> EXERCISE DIRECTIONS:
From the data below, please reproduce exactly everything from the line that contains "You are a computer-use agent. Image" down to the line that contains "You are a computer-use agent. Viewport: 1889px", with both ends included.

#####

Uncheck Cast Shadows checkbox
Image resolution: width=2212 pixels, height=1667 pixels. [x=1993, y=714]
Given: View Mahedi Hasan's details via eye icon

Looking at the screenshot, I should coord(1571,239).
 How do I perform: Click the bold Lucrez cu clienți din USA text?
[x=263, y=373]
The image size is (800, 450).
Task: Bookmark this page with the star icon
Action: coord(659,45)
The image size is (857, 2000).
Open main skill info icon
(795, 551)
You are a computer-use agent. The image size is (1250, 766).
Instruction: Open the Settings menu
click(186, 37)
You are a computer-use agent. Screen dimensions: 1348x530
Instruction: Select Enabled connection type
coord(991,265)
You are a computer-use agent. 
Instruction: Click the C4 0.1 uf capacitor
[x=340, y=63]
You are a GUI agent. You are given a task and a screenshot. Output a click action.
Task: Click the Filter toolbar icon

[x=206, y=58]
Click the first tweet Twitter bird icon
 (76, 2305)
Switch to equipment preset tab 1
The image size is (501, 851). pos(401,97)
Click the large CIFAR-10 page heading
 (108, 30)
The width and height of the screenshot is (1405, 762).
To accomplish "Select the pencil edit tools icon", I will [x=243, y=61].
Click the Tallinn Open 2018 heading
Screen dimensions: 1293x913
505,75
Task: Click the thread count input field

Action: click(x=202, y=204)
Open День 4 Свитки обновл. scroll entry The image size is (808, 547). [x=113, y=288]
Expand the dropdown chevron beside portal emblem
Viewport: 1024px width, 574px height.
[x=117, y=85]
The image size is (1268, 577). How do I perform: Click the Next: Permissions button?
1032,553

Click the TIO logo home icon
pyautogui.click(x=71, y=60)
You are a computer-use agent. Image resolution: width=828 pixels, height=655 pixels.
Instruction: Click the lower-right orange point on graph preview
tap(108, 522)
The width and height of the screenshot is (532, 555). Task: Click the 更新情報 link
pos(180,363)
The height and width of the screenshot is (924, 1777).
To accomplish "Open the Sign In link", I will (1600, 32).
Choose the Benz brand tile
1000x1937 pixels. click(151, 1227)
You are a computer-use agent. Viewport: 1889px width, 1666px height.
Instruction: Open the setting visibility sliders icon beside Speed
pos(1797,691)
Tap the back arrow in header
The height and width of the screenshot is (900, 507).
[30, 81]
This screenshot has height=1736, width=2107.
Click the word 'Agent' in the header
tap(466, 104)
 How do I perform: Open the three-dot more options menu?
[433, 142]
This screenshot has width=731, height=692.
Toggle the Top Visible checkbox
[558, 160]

#####

> RESULT:
You are a computer-use agent. Image resolution: width=828 pixels, height=655 pixels.
Instruction: Click the lower-right orange point on graph preview
tap(108, 522)
The width and height of the screenshot is (532, 555). Task: Click the 更新情報 link
pos(180,363)
The height and width of the screenshot is (924, 1777).
To accomplish "Open the Sign In link", I will (1600, 32).
Choose the Benz brand tile
1000x1937 pixels. click(151, 1227)
You are a computer-use agent. Viewport: 1889px width, 1666px height.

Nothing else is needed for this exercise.